=== Problem details ===
Hand back, word for word, the lines from the one containing "This screenshot has width=1024, height=586." to the end of the records, both included, and leave out pictures.

═══ Source material

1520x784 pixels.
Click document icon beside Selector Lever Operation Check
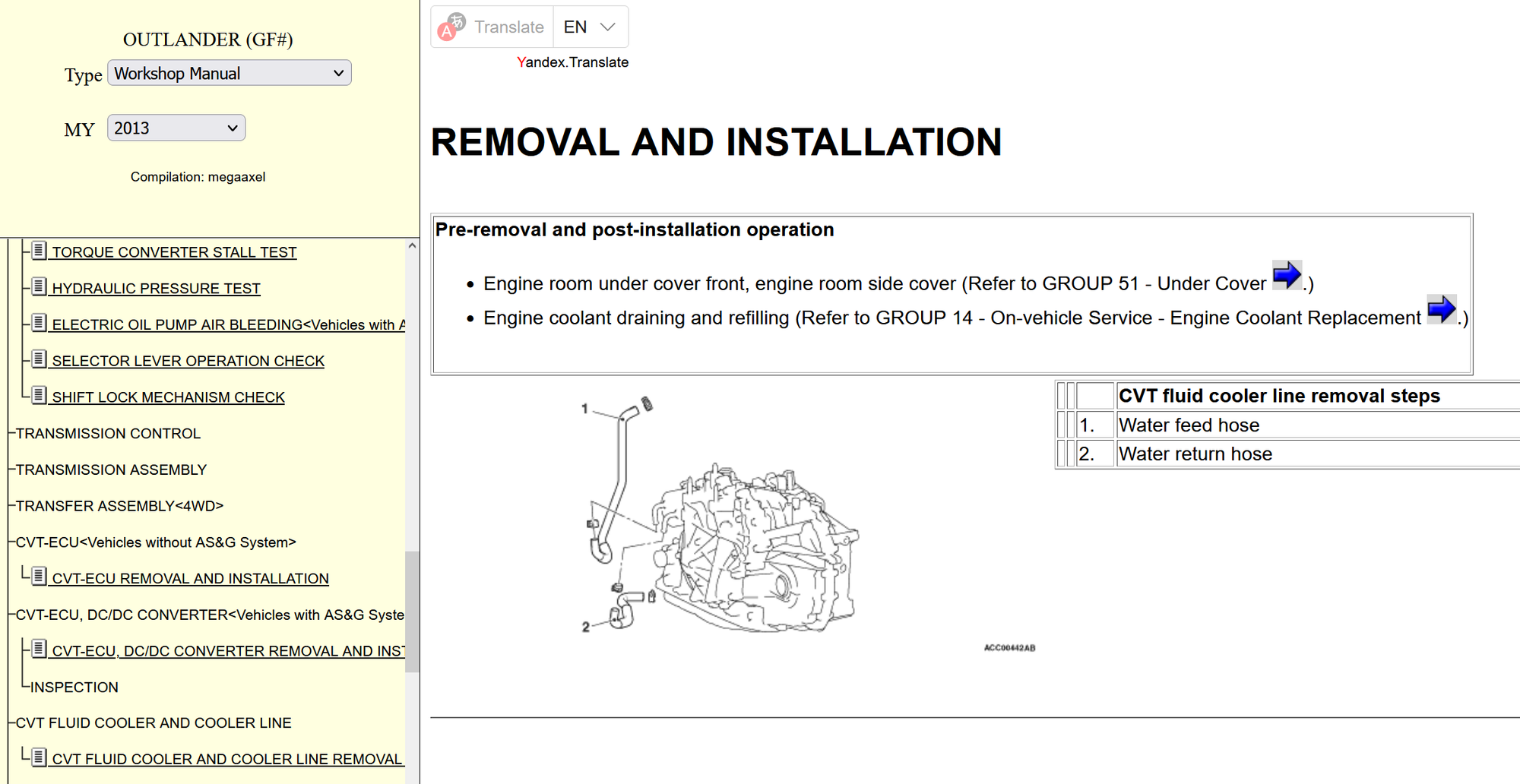pyautogui.click(x=40, y=359)

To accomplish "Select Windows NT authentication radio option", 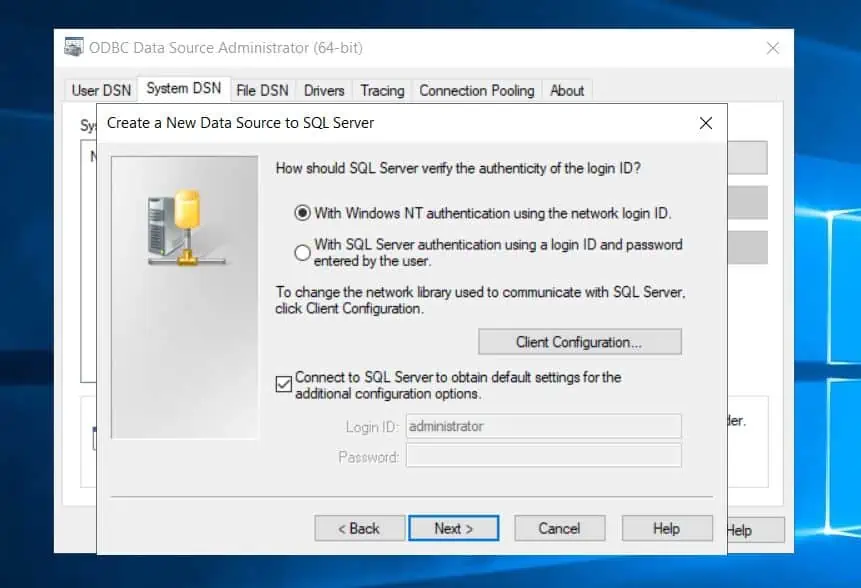I will pyautogui.click(x=302, y=212).
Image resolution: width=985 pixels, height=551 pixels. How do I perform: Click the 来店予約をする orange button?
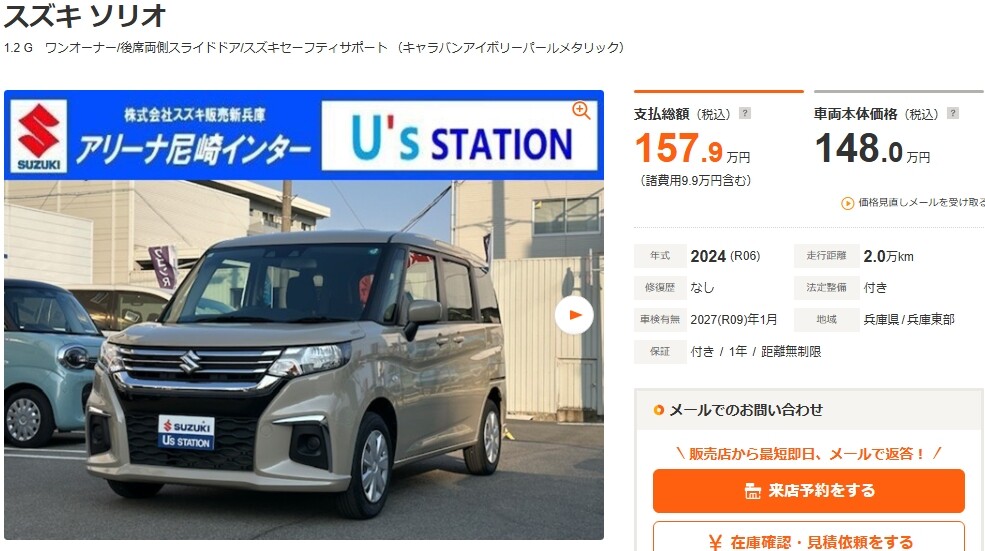click(808, 491)
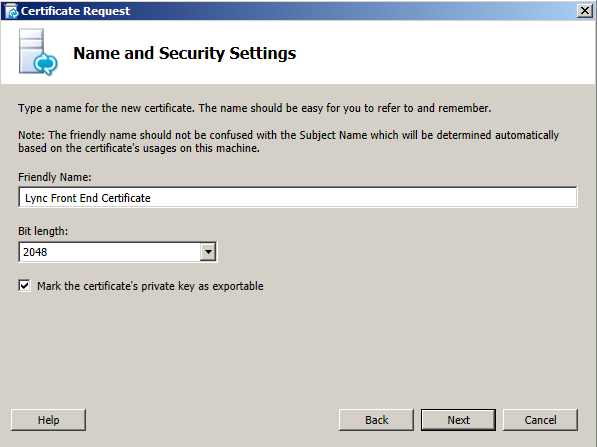Image resolution: width=597 pixels, height=447 pixels.
Task: Click the "Bit length:" label
Action: click(x=43, y=231)
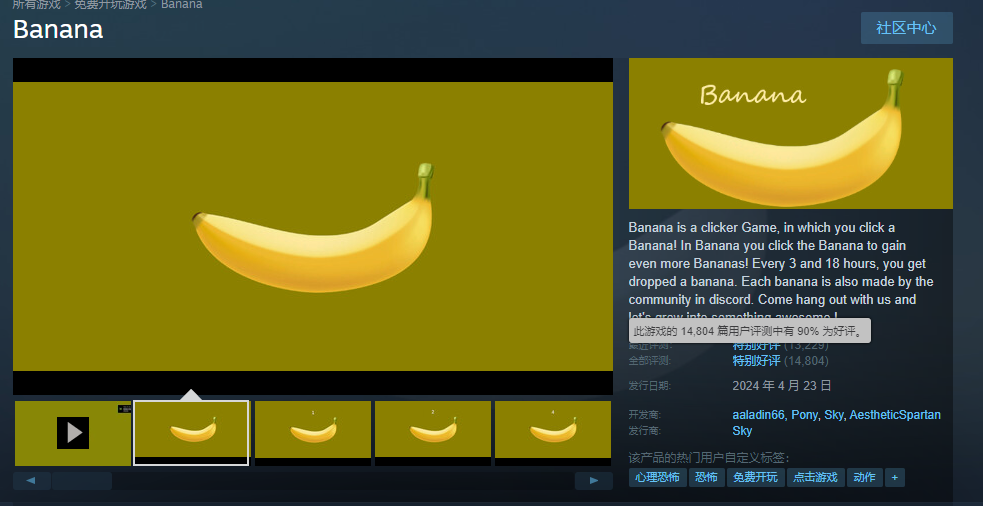Select the highlighted first screenshot thumbnail
The image size is (983, 506).
pyautogui.click(x=191, y=432)
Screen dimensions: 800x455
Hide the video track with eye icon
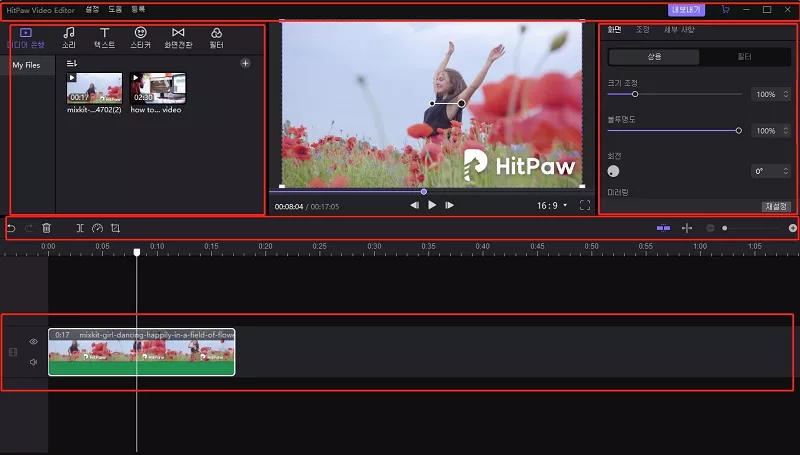(33, 342)
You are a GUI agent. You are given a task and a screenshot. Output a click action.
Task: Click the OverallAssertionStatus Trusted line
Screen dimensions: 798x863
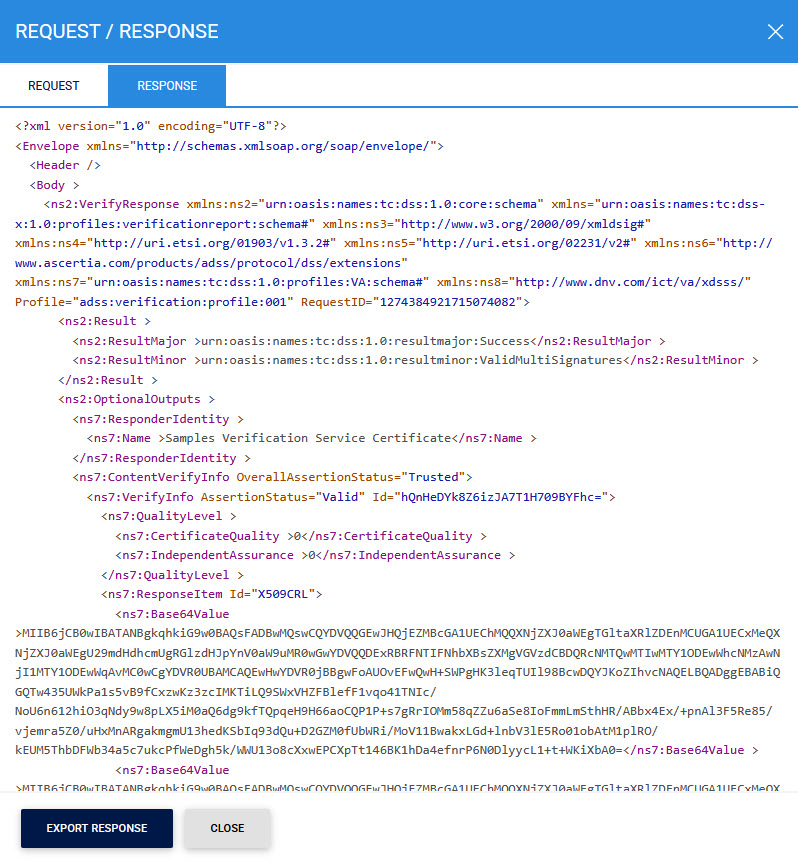272,477
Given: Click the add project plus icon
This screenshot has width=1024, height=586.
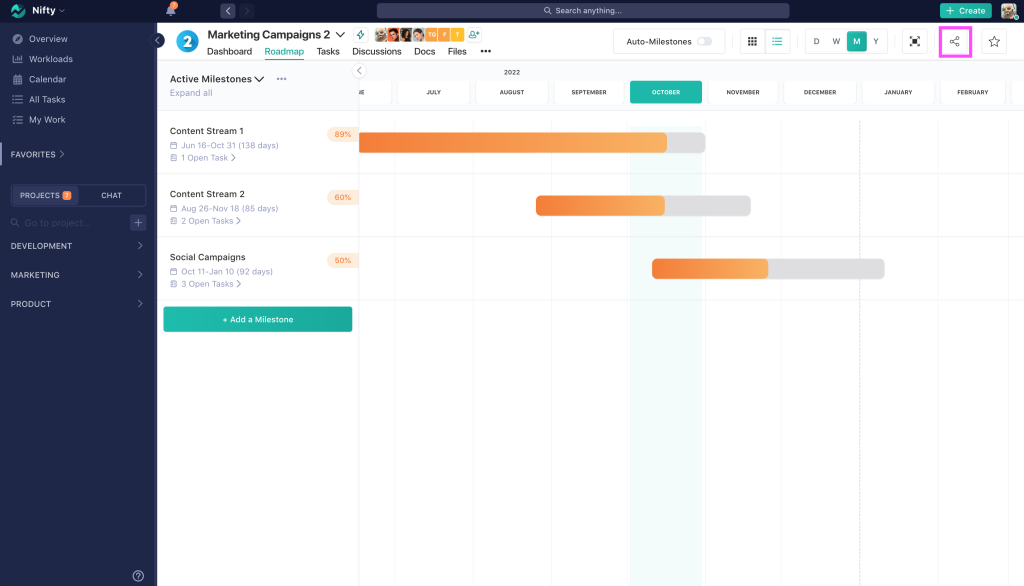Looking at the screenshot, I should (x=138, y=223).
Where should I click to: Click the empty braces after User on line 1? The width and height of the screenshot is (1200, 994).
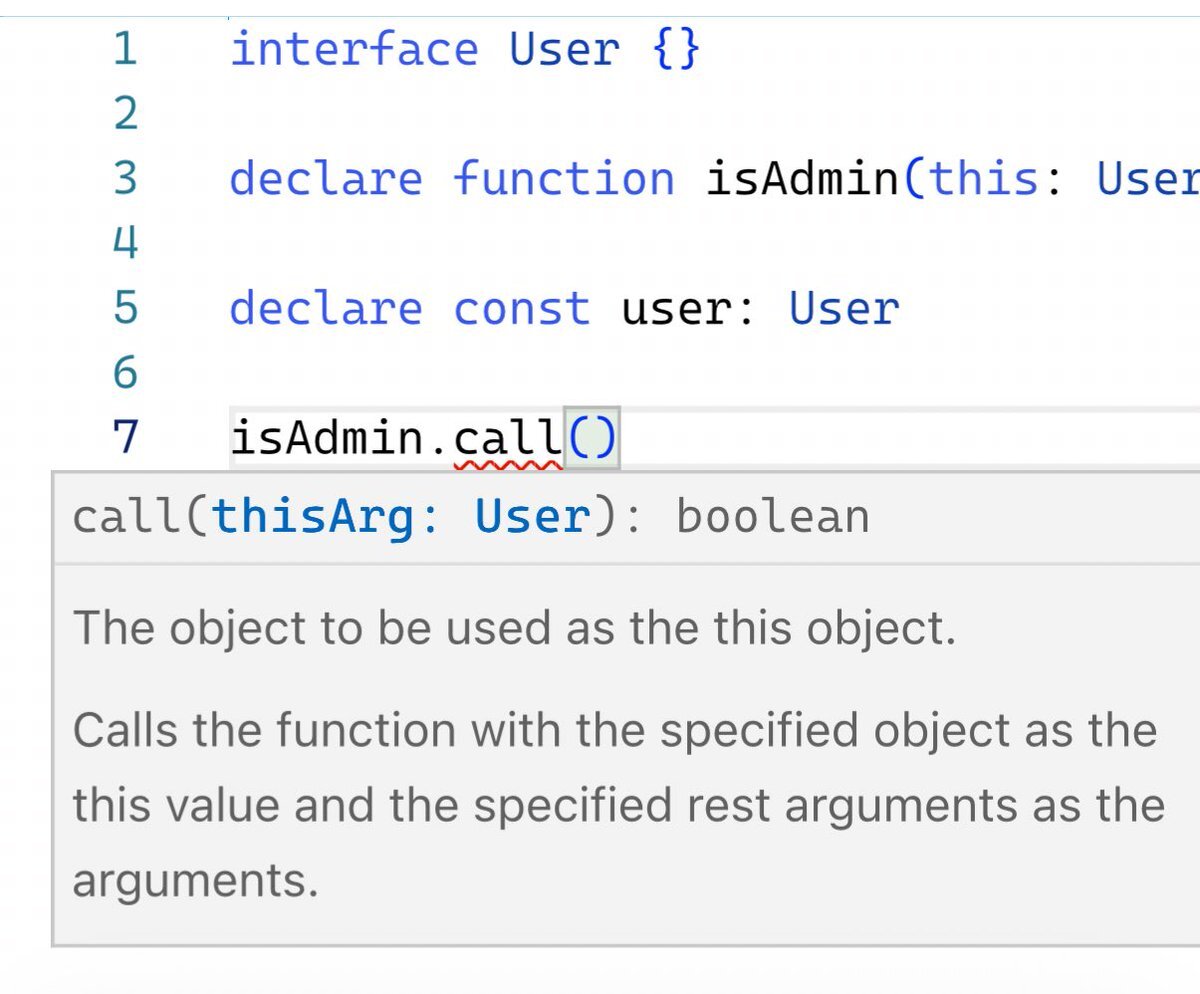click(676, 49)
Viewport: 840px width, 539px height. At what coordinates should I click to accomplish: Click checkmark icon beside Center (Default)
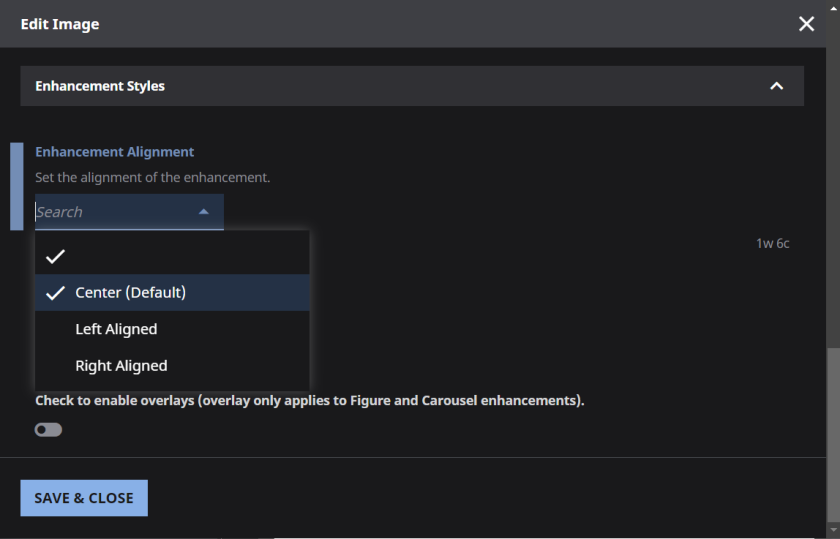point(55,293)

══════

=== Exercise response ===
This screenshot has width=1024, height=586.
Looking at the screenshot, I should (x=138, y=223).
Where should I click to: Click the empty braces after User on line 1? The width and height of the screenshot is (1200, 994).
click(676, 49)
Viewport: 840px width, 539px height. At what coordinates should I click to accomplish: Click checkmark icon beside Center (Default)
point(55,293)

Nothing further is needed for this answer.